I have some news for Mr. Gingrich: presidential elections are definitely popularity contests of the first order.  
Contrast the Newt with Mitt Romney, who seems like a nice guy. He doesn’t get mad. He doesn’t raise his voice. He doesn’t become vicious. He just remains steady, intelligent, capable, caring, even keeled, rational, and likable. What’s wrong with that?
If there is one thing that irritates me with Mitt Romney it’s that he won’t own up to being a moderate. He’s a moderate, and that’s a good thing. He should make the most of it. Moderation is the stuff that will beat Barack Obama in the general election.
So when the likes of Newt Gingrich despairingly call him a “moderate,” Romney should answer them simply and concisely: “Yes, I’m a moderate; I will govern as a moderate conservative. Do you want the alternative? Do you want an extremist? If that’s what you want, then go ahead and vote for Newt Gingrich, Rick Santorum, Rick Perry, and Michelle Bachmann – the unelectable political extremists of the Republican Party.”  
Mitt Romney didn’t lose in Iowa and South Carolina because he’s a moderate. It wasn’t his tenure and success at Bain Capitol, or his reluctance to disclose his taxes that did him in.  And it wasn’t Gingrich’s skill at the debates either. He lost because he’s a Mormon, and most of the ultra-right-wing evangelical Christian bigots in those two states simply will not bring themselves to vote for a Mormon, even if it means Obama will be re-elected president.
A Mormon trying to pander himself to those types as someone he’s not is going to lose their vote and that is what happened in those Bible thumping states. If he would only assert that his conservative moderation is what’s necessary to win the general election, and start to paint Gingrich and Santorum as the statist political extremists they are, he’d revive his candidacy in my opinion.

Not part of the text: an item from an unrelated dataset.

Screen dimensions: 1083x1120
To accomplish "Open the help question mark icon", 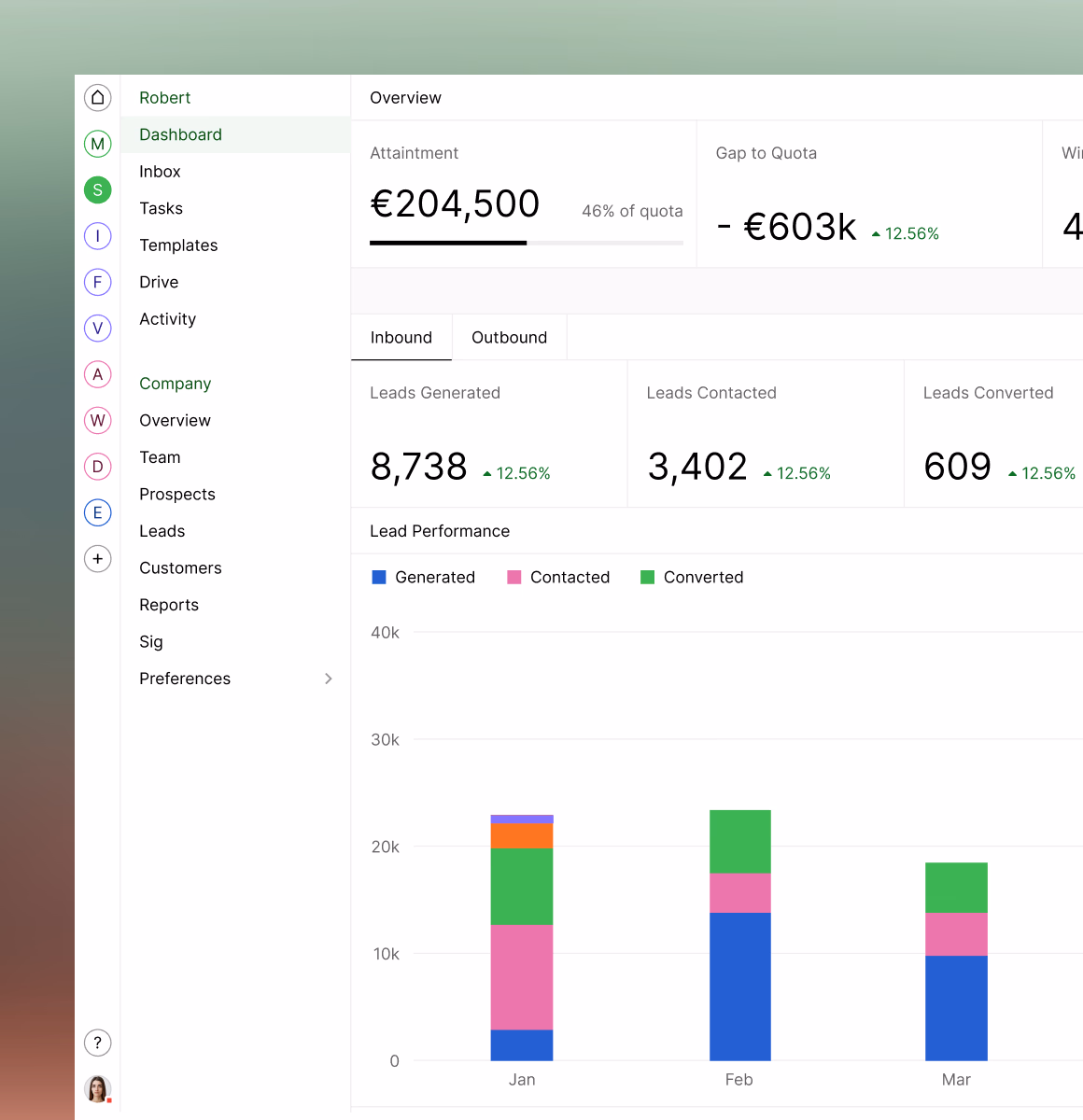I will point(97,1043).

But when it comes to the ideal of moderation in politics as opposed to extremism, Ron Paul is clearly the winner hands down. Of the remaining candidates, Romney comes in second by comparison, even though the blood thirsty ultra-right-wingers of the Republican Party call Paul’s politics extreme.
To that nonsense, I can only say:
Since when is the concept of liberty extreme?
Since when is the idea of sound money extreme?
Since when is the notion of thrift in government extreme?
Since when is advocacy for world peace extreme?
Since when is non-intervention; non-aggression; and non-violence extreme?
Since when is respect and tolerance for the rights of all extreme?
What’s wrong with moderate?


  1. When are those positions extreme? When they stand in the way of the ever growing power of the Federal government and the elitists who want to control it.

  2. Very well put. I have been wondering exactly about the same thing. Gingrich using "moderate" as a negative thing. Since when moderation is bad? The GOP succeeded long ago in turning "liberal" into a dirty word. Now even "moderate" is bad. What's next?